Welcome back to another weekly edition of my Hunters safety blog. Today I want to talk about something that has been bothering me throughout my research.  It is agreed that majority of hunting accidents involve young people between the ages of 16 – 21.  It might be the invincible attitude young people tend to have or maybe just an overall carelessness and the thinking that “it could never happen to me, but whatever it is.  We need to find a way to eliminate it.

Its unrealistic to think that we can eliminate all hunting accidents because sometimes that is exactly what it is: an accident.  However, there is an alarming rate of injuries and deaths happening to our young people and any reduction we can cause is worth the cost but i will get more into that next week. What i really want to discuss with you today is this article written by Mike Stuckey (you can also find it in the Must Reads!! tab.)

In this article Mike tells us the minimum age requirement to hunt without supervision by state and let me tell you now, it is shocking.

  • Nine states have the minimum age set at 12 years old.
  • Missouri is 11 years old.
  • Alaska, Tennessee, and Louisiana is 10 years old.
  • In Texas the minimum age is 9 years old!
  • Alabama, Arkansas, Indiana, New Mexico, Oklahoma, Vermont, and Washington have no minimum age requirement!

That means in seven states it is 100% legal to send an 8 year old into the woods with a high powered rifle to shoot a bear! Only if someone can give him a ride because the law wont allow him to drive for another 8 years.

There’s no question that children this young lack the comprehension ability, the real world experience, and the seriousness to handle the sport we love.  Instead of ignoring this issue we need to take a stand and stop setting our kids up for failure.

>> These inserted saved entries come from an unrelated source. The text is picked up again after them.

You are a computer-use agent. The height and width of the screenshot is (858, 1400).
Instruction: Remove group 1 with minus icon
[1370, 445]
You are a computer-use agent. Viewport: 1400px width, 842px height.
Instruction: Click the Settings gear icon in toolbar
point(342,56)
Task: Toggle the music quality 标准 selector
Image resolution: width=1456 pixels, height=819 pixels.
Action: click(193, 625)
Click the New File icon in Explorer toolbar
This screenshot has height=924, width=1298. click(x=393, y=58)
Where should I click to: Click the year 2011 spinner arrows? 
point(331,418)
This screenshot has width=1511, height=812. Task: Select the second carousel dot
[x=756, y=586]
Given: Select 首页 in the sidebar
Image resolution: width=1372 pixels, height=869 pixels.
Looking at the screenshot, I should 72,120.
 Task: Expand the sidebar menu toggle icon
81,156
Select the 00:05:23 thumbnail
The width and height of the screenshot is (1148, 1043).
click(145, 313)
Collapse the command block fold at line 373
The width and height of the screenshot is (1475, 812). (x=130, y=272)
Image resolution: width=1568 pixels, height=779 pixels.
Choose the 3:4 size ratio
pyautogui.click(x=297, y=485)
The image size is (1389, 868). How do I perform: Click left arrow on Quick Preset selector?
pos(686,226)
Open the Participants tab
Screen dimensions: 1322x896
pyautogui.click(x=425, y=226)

I don’t have all the answers or know the mental capacity of children at varying ages but i do know that no 9 year old belongs in the woods with a high powered gun by himself and you would think our lawmakers do too but that is apparently not true. However, not all the blame can be thrown onto lawmakers, its our job as parents and hunting enthusiasts to know when our young people are and are not ready to take on this pastime alone.